(PROBLEM)
An identical copy of the data below is needed.

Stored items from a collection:
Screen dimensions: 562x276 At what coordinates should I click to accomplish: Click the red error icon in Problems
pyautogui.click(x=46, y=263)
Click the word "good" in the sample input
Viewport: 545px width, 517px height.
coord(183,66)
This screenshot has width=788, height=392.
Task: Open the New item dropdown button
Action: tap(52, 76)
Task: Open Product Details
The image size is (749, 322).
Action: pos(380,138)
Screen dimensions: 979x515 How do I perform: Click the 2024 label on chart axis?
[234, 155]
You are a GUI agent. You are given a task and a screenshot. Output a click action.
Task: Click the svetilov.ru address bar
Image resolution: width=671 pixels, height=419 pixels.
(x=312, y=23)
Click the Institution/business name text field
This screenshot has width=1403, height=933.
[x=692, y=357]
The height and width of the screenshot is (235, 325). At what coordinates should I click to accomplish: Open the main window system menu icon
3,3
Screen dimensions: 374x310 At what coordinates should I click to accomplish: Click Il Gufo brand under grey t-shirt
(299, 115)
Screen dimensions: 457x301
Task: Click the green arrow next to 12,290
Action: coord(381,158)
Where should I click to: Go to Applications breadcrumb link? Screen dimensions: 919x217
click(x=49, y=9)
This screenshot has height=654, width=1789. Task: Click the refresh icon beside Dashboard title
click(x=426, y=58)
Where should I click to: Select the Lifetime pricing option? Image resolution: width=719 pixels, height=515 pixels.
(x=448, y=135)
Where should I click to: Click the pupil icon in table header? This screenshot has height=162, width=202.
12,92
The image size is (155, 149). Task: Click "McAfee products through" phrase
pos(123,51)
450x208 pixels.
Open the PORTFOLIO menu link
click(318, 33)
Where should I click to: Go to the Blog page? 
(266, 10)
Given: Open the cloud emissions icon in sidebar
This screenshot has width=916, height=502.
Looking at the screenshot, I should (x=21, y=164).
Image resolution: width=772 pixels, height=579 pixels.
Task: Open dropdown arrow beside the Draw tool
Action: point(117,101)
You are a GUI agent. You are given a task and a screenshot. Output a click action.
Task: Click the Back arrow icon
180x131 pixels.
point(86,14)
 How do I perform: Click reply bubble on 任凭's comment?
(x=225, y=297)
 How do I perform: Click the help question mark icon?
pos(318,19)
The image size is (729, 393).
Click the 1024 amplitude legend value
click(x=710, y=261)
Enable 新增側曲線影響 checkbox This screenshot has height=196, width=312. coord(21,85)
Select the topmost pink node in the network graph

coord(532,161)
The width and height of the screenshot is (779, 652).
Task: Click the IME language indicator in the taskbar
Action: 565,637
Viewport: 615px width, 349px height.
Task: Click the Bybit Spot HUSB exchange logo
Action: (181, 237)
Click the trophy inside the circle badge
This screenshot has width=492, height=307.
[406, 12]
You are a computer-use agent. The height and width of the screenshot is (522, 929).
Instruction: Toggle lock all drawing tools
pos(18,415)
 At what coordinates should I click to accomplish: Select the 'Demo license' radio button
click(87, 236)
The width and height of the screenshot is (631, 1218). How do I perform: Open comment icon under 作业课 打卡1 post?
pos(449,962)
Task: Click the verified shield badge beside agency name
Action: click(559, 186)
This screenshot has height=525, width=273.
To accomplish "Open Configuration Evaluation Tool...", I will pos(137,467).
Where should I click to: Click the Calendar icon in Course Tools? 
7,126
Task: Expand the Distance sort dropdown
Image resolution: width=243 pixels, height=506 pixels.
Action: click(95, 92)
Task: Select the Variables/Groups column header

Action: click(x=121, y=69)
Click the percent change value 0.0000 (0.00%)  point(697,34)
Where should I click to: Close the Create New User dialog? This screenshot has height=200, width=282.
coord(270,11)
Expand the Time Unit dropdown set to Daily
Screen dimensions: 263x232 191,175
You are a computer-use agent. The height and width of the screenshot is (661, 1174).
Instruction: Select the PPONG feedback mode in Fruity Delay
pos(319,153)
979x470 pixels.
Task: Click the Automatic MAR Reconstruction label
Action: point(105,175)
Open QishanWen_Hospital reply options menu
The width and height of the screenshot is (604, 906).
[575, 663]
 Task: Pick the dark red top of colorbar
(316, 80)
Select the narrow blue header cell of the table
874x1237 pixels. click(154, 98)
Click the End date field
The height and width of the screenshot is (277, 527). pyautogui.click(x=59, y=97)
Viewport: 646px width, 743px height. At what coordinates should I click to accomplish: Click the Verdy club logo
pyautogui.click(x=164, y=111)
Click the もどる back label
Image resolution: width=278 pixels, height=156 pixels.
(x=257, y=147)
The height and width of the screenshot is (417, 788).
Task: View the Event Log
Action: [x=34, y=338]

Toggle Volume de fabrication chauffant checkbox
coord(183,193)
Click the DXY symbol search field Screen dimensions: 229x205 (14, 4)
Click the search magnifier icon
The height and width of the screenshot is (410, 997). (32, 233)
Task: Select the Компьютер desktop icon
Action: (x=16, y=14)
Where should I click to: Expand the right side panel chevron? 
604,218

(WRITTEN REPLY)
Screen dimensions: 562x276 At what coordinates should I click to accomplish: Click the red error icon in Problems
pyautogui.click(x=46, y=263)
Click the word "good" in the sample input
Viewport: 545px width, 517px height.
coord(183,66)
This screenshot has width=788, height=392.
Task: Open the New item dropdown button
Action: tap(52, 76)
Task: Open Product Details
The image size is (749, 322).
Action: pos(380,138)
Screen dimensions: 979x515 How do I perform: Click the 2024 label on chart axis?
[234, 155]
You are a GUI agent. You are given a task and a screenshot. Output a click action.
Task: Click the svetilov.ru address bar
Image resolution: width=671 pixels, height=419 pixels.
(x=312, y=23)
Click the Institution/business name text field
This screenshot has width=1403, height=933.
[x=692, y=357]
The height and width of the screenshot is (235, 325). At what coordinates should I click to accomplish: Open the main window system menu icon
3,3
Screen dimensions: 374x310 At what coordinates should I click to accomplish: Click Il Gufo brand under grey t-shirt
(299, 115)
Screen dimensions: 457x301
Task: Click the green arrow next to 12,290
Action: coord(381,158)
Where should I click to: Go to Applications breadcrumb link? Screen dimensions: 919x217
click(x=49, y=9)
This screenshot has height=654, width=1789. Task: Click the refresh icon beside Dashboard title
click(x=426, y=58)
Where should I click to: Select the Lifetime pricing option? Image resolution: width=719 pixels, height=515 pixels.
(x=448, y=135)
Where should I click to: Click the pupil icon in table header? This screenshot has height=162, width=202.
12,92
The image size is (155, 149). Task: Click "McAfee products through" phrase
pos(123,51)
450x208 pixels.
Open the PORTFOLIO menu link
click(318, 33)
Where should I click to: Go to the Blog page? 
(266, 10)
Given: Open the cloud emissions icon in sidebar
This screenshot has width=916, height=502.
Looking at the screenshot, I should (x=21, y=164).
Image resolution: width=772 pixels, height=579 pixels.
Task: Open dropdown arrow beside the Draw tool
Action: point(117,101)
You are a GUI agent. You are given a task and a screenshot. Output a click action.
Task: Click the Back arrow icon
180x131 pixels.
point(86,14)
 How do I perform: Click reply bubble on 任凭's comment?
(x=225, y=297)
 How do I perform: Click the help question mark icon?
pos(318,19)
The image size is (729, 393).
Click the 1024 amplitude legend value
click(x=710, y=261)
Enable 新增側曲線影響 checkbox This screenshot has height=196, width=312. coord(21,85)
Select the topmost pink node in the network graph

coord(532,161)
The width and height of the screenshot is (779, 652).
Task: Click the IME language indicator in the taskbar
Action: 565,637
Viewport: 615px width, 349px height.
Task: Click the Bybit Spot HUSB exchange logo
Action: (181, 237)
Click the trophy inside the circle badge
This screenshot has width=492, height=307.
[406, 12]
You are a computer-use agent. The height and width of the screenshot is (522, 929).
Instruction: Toggle lock all drawing tools
pos(18,415)
 At what coordinates should I click to accomplish: Select the 'Demo license' radio button
click(87, 236)
The width and height of the screenshot is (631, 1218). How do I perform: Open comment icon under 作业课 打卡1 post?
pos(449,962)
Task: Click the verified shield badge beside agency name
Action: click(559, 186)
This screenshot has height=525, width=273.
To accomplish "Open Configuration Evaluation Tool...", I will pos(137,467).
Where should I click to: Click the Calendar icon in Course Tools? 
7,126
Task: Expand the Distance sort dropdown
Image resolution: width=243 pixels, height=506 pixels.
Action: click(95, 92)
Task: Select the Variables/Groups column header

Action: click(x=121, y=69)
Click the percent change value 0.0000 (0.00%)  point(697,34)
Where should I click to: Close the Create New User dialog? This screenshot has height=200, width=282.
coord(270,11)
Expand the Time Unit dropdown set to Daily
Screen dimensions: 263x232 191,175
You are a computer-use agent. The height and width of the screenshot is (661, 1174).
Instruction: Select the PPONG feedback mode in Fruity Delay
pos(319,153)
979x470 pixels.
Task: Click the Automatic MAR Reconstruction label
Action: point(105,175)
Open QishanWen_Hospital reply options menu
The width and height of the screenshot is (604, 906).
[575, 663]
 Task: Pick the dark red top of colorbar
(316, 80)
Select the narrow blue header cell of the table
874x1237 pixels. click(154, 98)
Click the End date field
The height and width of the screenshot is (277, 527). pyautogui.click(x=59, y=97)
Viewport: 646px width, 743px height. At what coordinates should I click to accomplish: Click the Verdy club logo
pyautogui.click(x=164, y=111)
Click the もどる back label
Image resolution: width=278 pixels, height=156 pixels.
(x=257, y=147)
The height and width of the screenshot is (417, 788).
Task: View the Event Log
Action: [x=34, y=338]

Toggle Volume de fabrication chauffant checkbox
coord(183,193)
Click the DXY symbol search field Screen dimensions: 229x205 (14, 4)
Click the search magnifier icon
The height and width of the screenshot is (410, 997). (32, 233)
Task: Select the Компьютер desktop icon
Action: (x=16, y=14)
Where should I click to: Expand the right side panel chevron? 
604,218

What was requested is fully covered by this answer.